*Task requirements*: Copy out every line of the listing below word for word.

──────── Listed entries ────────

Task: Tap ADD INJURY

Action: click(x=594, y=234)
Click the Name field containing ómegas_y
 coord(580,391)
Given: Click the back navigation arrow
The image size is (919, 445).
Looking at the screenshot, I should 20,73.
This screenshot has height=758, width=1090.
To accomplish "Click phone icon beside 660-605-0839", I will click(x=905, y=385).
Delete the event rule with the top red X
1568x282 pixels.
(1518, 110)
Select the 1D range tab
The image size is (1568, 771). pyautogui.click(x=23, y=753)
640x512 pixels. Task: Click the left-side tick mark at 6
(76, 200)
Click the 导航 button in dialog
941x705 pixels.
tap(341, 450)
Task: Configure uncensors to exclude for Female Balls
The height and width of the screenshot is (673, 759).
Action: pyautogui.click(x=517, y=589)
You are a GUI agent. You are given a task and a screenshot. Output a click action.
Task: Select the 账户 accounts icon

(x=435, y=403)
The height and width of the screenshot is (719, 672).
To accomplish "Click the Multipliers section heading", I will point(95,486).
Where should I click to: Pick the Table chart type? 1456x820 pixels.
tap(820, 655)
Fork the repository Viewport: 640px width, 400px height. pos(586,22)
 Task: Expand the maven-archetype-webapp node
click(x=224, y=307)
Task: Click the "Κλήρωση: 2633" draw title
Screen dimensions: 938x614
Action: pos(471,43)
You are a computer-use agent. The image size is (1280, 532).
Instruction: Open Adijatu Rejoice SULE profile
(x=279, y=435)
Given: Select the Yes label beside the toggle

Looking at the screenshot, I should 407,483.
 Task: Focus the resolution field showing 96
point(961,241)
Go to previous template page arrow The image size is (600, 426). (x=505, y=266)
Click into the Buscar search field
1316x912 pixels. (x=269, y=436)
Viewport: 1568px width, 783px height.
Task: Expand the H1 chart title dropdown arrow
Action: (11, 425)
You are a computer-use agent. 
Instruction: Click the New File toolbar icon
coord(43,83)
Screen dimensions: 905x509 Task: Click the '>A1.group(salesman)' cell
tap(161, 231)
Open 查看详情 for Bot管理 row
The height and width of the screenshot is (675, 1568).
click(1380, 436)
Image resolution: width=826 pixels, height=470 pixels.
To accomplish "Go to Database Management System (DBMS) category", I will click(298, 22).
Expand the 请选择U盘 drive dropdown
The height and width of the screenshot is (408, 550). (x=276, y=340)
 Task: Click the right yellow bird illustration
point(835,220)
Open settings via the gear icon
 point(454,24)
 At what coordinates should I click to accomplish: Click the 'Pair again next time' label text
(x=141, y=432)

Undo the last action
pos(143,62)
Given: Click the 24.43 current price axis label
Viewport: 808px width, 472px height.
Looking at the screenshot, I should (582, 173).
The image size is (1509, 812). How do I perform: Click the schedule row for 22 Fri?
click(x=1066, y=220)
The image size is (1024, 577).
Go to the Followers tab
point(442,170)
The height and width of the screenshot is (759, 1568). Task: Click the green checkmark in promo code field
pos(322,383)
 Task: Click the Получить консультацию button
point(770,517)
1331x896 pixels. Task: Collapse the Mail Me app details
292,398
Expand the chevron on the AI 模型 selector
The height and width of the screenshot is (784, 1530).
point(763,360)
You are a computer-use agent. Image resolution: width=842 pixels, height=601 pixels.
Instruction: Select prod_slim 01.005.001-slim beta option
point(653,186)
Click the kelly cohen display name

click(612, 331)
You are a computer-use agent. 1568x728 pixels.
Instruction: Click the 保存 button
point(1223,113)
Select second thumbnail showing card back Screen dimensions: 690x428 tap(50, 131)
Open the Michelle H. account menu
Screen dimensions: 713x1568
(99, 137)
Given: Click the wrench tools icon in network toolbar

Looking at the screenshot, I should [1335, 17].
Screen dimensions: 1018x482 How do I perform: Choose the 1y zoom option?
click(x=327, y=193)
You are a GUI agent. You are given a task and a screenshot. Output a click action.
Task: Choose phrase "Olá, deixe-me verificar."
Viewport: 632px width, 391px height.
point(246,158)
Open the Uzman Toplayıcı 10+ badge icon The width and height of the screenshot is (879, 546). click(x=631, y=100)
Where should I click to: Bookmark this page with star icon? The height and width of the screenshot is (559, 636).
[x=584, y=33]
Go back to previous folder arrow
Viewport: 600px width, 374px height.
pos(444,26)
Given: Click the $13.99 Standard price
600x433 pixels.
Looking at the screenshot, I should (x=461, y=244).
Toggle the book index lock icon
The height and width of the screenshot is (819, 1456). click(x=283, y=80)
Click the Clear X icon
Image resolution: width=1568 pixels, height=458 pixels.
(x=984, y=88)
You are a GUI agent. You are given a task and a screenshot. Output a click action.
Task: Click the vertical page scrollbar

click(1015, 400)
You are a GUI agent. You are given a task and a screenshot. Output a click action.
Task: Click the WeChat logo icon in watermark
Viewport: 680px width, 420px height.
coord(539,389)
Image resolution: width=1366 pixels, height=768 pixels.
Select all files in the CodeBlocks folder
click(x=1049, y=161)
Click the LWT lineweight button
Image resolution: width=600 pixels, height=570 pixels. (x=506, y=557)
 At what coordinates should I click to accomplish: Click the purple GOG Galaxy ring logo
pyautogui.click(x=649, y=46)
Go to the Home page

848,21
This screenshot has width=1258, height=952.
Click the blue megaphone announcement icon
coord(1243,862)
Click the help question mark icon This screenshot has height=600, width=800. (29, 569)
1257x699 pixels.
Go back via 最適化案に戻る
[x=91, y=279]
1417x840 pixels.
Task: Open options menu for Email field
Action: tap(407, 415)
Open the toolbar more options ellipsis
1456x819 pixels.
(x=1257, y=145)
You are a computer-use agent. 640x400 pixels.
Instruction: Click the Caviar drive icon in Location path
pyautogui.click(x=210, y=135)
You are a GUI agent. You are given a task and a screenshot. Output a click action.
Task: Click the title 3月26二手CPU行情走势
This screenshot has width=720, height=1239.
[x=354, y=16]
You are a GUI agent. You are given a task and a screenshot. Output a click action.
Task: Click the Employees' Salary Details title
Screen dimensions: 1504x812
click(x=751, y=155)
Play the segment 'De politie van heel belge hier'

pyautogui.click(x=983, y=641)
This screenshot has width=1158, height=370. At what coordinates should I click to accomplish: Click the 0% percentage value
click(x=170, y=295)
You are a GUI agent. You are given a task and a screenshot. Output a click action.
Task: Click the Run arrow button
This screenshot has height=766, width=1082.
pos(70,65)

────────

*Reply*:
Task: Tap ADD INJURY

Action: click(x=594, y=234)
Click the Name field containing ómegas_y
 coord(580,391)
Given: Click the back navigation arrow
The image size is (919, 445).
Looking at the screenshot, I should 20,73.
This screenshot has height=758, width=1090.
To accomplish "Click phone icon beside 660-605-0839", I will click(x=905, y=385).
Delete the event rule with the top red X
1568x282 pixels.
(1518, 110)
Select the 1D range tab
The image size is (1568, 771). pyautogui.click(x=23, y=753)
640x512 pixels. Task: Click the left-side tick mark at 6
(76, 200)
Click the 导航 button in dialog
941x705 pixels.
tap(341, 450)
Task: Configure uncensors to exclude for Female Balls
The height and width of the screenshot is (673, 759).
Action: pyautogui.click(x=517, y=589)
You are a GUI agent. You are given a task and a screenshot. Output a click action.
Task: Select the 账户 accounts icon

(x=435, y=403)
The height and width of the screenshot is (719, 672).
To accomplish "Click the Multipliers section heading", I will point(95,486).
Where should I click to: Pick the Table chart type? 1456x820 pixels.
tap(820, 655)
Fork the repository Viewport: 640px width, 400px height. pos(586,22)
 Task: Expand the maven-archetype-webapp node
click(x=224, y=307)
Task: Click the "Κλήρωση: 2633" draw title
Screen dimensions: 938x614
Action: pos(471,43)
You are a computer-use agent. The image size is (1280, 532).
Instruction: Open Adijatu Rejoice SULE profile
(x=279, y=435)
Given: Select the Yes label beside the toggle

Looking at the screenshot, I should 407,483.
 Task: Focus the resolution field showing 96
point(961,241)
Go to previous template page arrow The image size is (600, 426). (x=505, y=266)
Click into the Buscar search field
1316x912 pixels. (x=269, y=436)
Viewport: 1568px width, 783px height.
Task: Expand the H1 chart title dropdown arrow
Action: (11, 425)
You are a computer-use agent. 
Instruction: Click the New File toolbar icon
coord(43,83)
Screen dimensions: 905x509 Task: Click the '>A1.group(salesman)' cell
tap(161, 231)
Open 查看详情 for Bot管理 row
The height and width of the screenshot is (675, 1568).
click(1380, 436)
Image resolution: width=826 pixels, height=470 pixels.
To accomplish "Go to Database Management System (DBMS) category", I will click(298, 22).
Expand the 请选择U盘 drive dropdown
The height and width of the screenshot is (408, 550). (x=276, y=340)
 Task: Click the right yellow bird illustration
point(835,220)
Open settings via the gear icon
 point(454,24)
 At what coordinates should I click to accomplish: Click the 'Pair again next time' label text
(x=141, y=432)

Undo the last action
pos(143,62)
Given: Click the 24.43 current price axis label
Viewport: 808px width, 472px height.
Looking at the screenshot, I should (582, 173).
The image size is (1509, 812). How do I perform: Click the schedule row for 22 Fri?
click(x=1066, y=220)
The image size is (1024, 577).
Go to the Followers tab
point(442,170)
The height and width of the screenshot is (759, 1568). Task: Click the green checkmark in promo code field
pos(322,383)
 Task: Click the Получить консультацию button
point(770,517)
1331x896 pixels. Task: Collapse the Mail Me app details
292,398
Expand the chevron on the AI 模型 selector
The height and width of the screenshot is (784, 1530).
point(763,360)
You are a computer-use agent. Image resolution: width=842 pixels, height=601 pixels.
Instruction: Select prod_slim 01.005.001-slim beta option
point(653,186)
Click the kelly cohen display name

click(612, 331)
You are a computer-use agent. 1568x728 pixels.
Instruction: Click the 保存 button
point(1223,113)
Select second thumbnail showing card back Screen dimensions: 690x428 tap(50, 131)
Open the Michelle H. account menu
Screen dimensions: 713x1568
(99, 137)
Given: Click the wrench tools icon in network toolbar

Looking at the screenshot, I should [1335, 17].
Screen dimensions: 1018x482 How do I perform: Choose the 1y zoom option?
click(x=327, y=193)
You are a GUI agent. You are given a task and a screenshot. Output a click action.
Task: Choose phrase "Olá, deixe-me verificar."
Viewport: 632px width, 391px height.
point(246,158)
Open the Uzman Toplayıcı 10+ badge icon The width and height of the screenshot is (879, 546). click(x=631, y=100)
Where should I click to: Bookmark this page with star icon? The height and width of the screenshot is (559, 636).
[x=584, y=33]
Go back to previous folder arrow
Viewport: 600px width, 374px height.
pos(444,26)
Given: Click the $13.99 Standard price
600x433 pixels.
Looking at the screenshot, I should (x=461, y=244).
Toggle the book index lock icon
The height and width of the screenshot is (819, 1456). click(x=283, y=80)
Click the Clear X icon
Image resolution: width=1568 pixels, height=458 pixels.
(x=984, y=88)
You are a GUI agent. You are given a task and a screenshot. Output a click action.
Task: Click the vertical page scrollbar

click(1015, 400)
You are a GUI agent. You are given a task and a screenshot. Output a click action.
Task: Click the WeChat logo icon in watermark
Viewport: 680px width, 420px height.
coord(539,389)
Image resolution: width=1366 pixels, height=768 pixels.
Select all files in the CodeBlocks folder
click(x=1049, y=161)
Click the LWT lineweight button
Image resolution: width=600 pixels, height=570 pixels. (x=506, y=557)
 At what coordinates should I click to accomplish: Click the purple GOG Galaxy ring logo
pyautogui.click(x=649, y=46)
Go to the Home page

848,21
This screenshot has width=1258, height=952.
Click the blue megaphone announcement icon
coord(1243,862)
Click the help question mark icon This screenshot has height=600, width=800. (29, 569)
1257x699 pixels.
Go back via 最適化案に戻る
[x=91, y=279]
1417x840 pixels.
Task: Open options menu for Email field
Action: tap(407, 415)
Open the toolbar more options ellipsis
1456x819 pixels.
(x=1257, y=145)
You are a computer-use agent. 640x400 pixels.
Instruction: Click the Caviar drive icon in Location path
pyautogui.click(x=210, y=135)
You are a GUI agent. You are given a task and a screenshot. Output a click action.
Task: Click the title 3月26二手CPU行情走势
This screenshot has width=720, height=1239.
[x=354, y=16]
You are a GUI agent. You are given a task and a screenshot. Output a click action.
Task: Click the Employees' Salary Details title
Screen dimensions: 1504x812
click(x=751, y=155)
Play the segment 'De politie van heel belge hier'

pyautogui.click(x=983, y=641)
This screenshot has width=1158, height=370. At what coordinates should I click to accomplish: Click the 0% percentage value
click(x=170, y=295)
You are a GUI agent. You are given a task and a screenshot. Output a click action.
Task: Click the Run arrow button
This screenshot has height=766, width=1082.
pos(70,65)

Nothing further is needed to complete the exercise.